Меня бросили в зловонную камеру, набитую тараканами и крысами. Кримо все докапывался, кем был пойманный ими «партизан» и давно ли я снабжаю мятежников лекарствами. Я отвечал, что ничего не знаю. Он окунал мою голову в таз с помоями, хлестал плетью, но я упрямился и утверждал, что никакого «мятежника» у меня не было. Кримо поносил меня последними словами, плевал и бил по ребрам. Но так ничего и не добился и передал меня какому-то чахлому старику с серым лицом и проницательными глазами. Тот для начала заявил, что прекрасно все понимает; по его словам, в городке все знали, что я не имею с «террористами» ничего общего и что они силой заставили меня с ними сотрудничать. Я упорствовал и продолжал все отрицать. Допросы чередовались один за другим, коварные ловушки сменялись грубым насилием.
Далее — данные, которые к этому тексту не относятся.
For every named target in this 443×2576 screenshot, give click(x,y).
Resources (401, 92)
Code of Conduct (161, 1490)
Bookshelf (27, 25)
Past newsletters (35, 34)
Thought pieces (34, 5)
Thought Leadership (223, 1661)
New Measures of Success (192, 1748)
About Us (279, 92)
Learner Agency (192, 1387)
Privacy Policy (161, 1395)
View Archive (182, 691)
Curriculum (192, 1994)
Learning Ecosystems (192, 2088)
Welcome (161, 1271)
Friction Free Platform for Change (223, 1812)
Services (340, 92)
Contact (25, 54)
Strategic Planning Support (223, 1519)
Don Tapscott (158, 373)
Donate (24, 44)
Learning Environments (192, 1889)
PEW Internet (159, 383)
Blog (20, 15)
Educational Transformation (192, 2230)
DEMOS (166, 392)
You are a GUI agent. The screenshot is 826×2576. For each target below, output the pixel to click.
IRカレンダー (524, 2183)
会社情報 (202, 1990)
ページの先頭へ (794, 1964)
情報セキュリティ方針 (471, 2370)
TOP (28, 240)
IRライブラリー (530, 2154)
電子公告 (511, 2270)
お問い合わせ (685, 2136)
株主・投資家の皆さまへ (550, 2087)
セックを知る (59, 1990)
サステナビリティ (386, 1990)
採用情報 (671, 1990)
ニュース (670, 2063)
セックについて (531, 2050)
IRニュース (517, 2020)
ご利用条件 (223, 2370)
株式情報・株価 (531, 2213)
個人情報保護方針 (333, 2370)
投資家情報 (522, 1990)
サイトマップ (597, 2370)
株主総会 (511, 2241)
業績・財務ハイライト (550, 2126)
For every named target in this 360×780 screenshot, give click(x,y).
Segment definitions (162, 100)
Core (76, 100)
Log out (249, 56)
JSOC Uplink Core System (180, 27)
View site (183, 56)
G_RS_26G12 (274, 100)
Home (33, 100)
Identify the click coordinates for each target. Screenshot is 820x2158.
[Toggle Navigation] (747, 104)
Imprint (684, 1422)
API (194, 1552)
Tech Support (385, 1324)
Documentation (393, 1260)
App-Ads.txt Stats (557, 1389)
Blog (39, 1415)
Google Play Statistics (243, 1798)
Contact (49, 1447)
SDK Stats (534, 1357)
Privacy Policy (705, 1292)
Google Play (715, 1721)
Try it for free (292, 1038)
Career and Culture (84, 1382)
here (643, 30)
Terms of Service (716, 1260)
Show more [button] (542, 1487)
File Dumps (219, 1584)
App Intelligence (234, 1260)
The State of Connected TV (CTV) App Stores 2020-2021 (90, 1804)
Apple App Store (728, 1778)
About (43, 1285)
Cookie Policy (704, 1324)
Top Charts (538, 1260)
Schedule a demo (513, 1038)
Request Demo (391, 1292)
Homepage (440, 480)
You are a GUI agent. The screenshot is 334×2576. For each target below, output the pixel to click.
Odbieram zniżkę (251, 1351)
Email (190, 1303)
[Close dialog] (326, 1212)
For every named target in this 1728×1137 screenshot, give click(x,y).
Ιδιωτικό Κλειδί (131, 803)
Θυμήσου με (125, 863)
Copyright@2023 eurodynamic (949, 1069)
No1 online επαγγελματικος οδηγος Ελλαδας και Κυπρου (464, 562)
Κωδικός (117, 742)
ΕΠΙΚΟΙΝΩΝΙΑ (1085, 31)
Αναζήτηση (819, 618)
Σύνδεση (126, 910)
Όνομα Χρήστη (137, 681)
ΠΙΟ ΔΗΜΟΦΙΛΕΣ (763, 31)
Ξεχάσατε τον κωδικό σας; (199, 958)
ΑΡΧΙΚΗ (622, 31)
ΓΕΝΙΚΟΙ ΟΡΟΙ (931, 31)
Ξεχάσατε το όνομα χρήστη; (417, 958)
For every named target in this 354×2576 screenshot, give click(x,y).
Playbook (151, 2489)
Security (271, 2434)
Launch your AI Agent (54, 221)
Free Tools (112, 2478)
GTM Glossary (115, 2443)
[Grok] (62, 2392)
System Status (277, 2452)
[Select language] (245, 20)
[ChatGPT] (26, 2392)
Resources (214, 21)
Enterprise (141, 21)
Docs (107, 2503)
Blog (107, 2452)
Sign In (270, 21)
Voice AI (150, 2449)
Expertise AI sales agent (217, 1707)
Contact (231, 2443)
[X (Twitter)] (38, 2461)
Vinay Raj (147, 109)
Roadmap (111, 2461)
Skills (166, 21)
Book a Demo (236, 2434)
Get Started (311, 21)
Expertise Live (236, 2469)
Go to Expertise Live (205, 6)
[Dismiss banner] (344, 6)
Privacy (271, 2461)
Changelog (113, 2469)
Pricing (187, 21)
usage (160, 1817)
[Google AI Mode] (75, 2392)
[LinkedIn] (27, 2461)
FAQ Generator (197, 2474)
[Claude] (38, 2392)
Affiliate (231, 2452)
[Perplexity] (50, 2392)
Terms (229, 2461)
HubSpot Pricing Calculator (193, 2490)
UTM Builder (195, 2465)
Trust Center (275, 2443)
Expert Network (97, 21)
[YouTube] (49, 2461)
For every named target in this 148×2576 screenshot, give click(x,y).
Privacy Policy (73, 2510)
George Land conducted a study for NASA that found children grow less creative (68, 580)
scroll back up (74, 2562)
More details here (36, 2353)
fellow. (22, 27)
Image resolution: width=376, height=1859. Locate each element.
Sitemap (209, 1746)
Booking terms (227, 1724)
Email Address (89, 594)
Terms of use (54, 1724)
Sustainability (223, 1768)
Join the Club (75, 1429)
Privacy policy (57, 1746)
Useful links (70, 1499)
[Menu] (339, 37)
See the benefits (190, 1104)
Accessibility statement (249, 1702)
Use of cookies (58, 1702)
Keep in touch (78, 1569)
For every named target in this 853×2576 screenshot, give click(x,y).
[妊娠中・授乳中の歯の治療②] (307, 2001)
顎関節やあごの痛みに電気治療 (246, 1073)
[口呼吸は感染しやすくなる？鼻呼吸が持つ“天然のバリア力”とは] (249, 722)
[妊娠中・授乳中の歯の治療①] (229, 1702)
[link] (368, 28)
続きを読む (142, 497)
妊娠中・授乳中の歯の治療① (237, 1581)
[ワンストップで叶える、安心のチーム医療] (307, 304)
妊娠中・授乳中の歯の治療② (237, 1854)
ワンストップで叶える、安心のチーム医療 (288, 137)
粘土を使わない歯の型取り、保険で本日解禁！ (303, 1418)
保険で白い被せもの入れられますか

Чтобы подвергнуть меня очередной пытке, Кримо неизменно дожидался ночи. Но я держался стойко.
Утром дверь распахнулась, на пороге стоял Пепе Ручильо.
Его сопровождал офицер в полевой форме.
– Мы еще с ним не закончили, месье Ручильо.
– Вы лишь напрасно теряете время, лейтенант. Произошло досадное недоразумение. Этот парень стал жертвой рокового стечения обстоятельств. У вашего полковника на этот счет тоже нет никаких сомнений. Вы прекрасно понимаете, что я никогда не позволил бы себе защищать человека, преступившего закон.
– Проблема не в этом.
– Проблемы здесь вообще нет. И не будет! – пообещал ему Пепе.
Мне вернули одежду.
В каменистом дворе помещения, внешне напоминавшего штаб, Кримо и его люди с яростью и досадой смотрели, как я выскальзываю у них прямо из рук. Им было ясно, что почтенный патриарх Рио-Саладо высказался в пользу моей невиновности перед самыми высокими военными властями и поручился за меня.
Пепе Ручильо помог мне сесть в машину и тронулся с места. Кивнув часовому у выезда со двора, он погнал вперед свой мощный автомобиль.
– Надеюсь, я не совершил ошибку всей моей жизни, – сказал он.
Я ничего не ответил. Губы мне разбили в кровь, а глаза так опухли, что открывал я их с большим трудом. Пепе больше не сказал ни слова. Я чувствовал, что он мучается, с одной стороны, сомнениями, с другой – угрызениями совести; он за меня, конечно, заступился, но шаткость аргументов, которые привел полковнику, чтобы снять с меня подозрения и вернуть свободу, не давала ему покоя. Пепе Ручильо был не просто уважаемой в городке личностью. Этот человек, колоссальный, как и его состояние, воплощал собой моральный авторитет и являлся живой легендой. Но, подобно великим людям, которые ставят честь превыше всего, был хрупок, как фарфоровая чашка. Ручильо мог в мгновение ока решить любую проблему, его слово значило много больше любых официальных документов. Влиятельные личности его ранга, одного имени которых достаточно, чтобы усмирить даже самые бурные дебаты, имеют право проявлять щедрость, совершать безумства и в некоторой степени даже пользоваться безнаказанностью, лишь бы данного ими слова не нарушили никакие смягчающие обстоятельства. Когда же что-то подобное все же случается, это полностью лишает их пространства для маневра. Поэтому теперь, предоставив по отношению ко мне свои гарантии, он всерьез спрашивал себя, правильно ли поступил, и этот процесс отнимал у него все внутренние силы. Пепе отвез меня в городок и высадил у дома. Но выйти не помог, и в конечном счете мне пришлось мучительно выбираться самому. Он не обратил на это никакого внимания.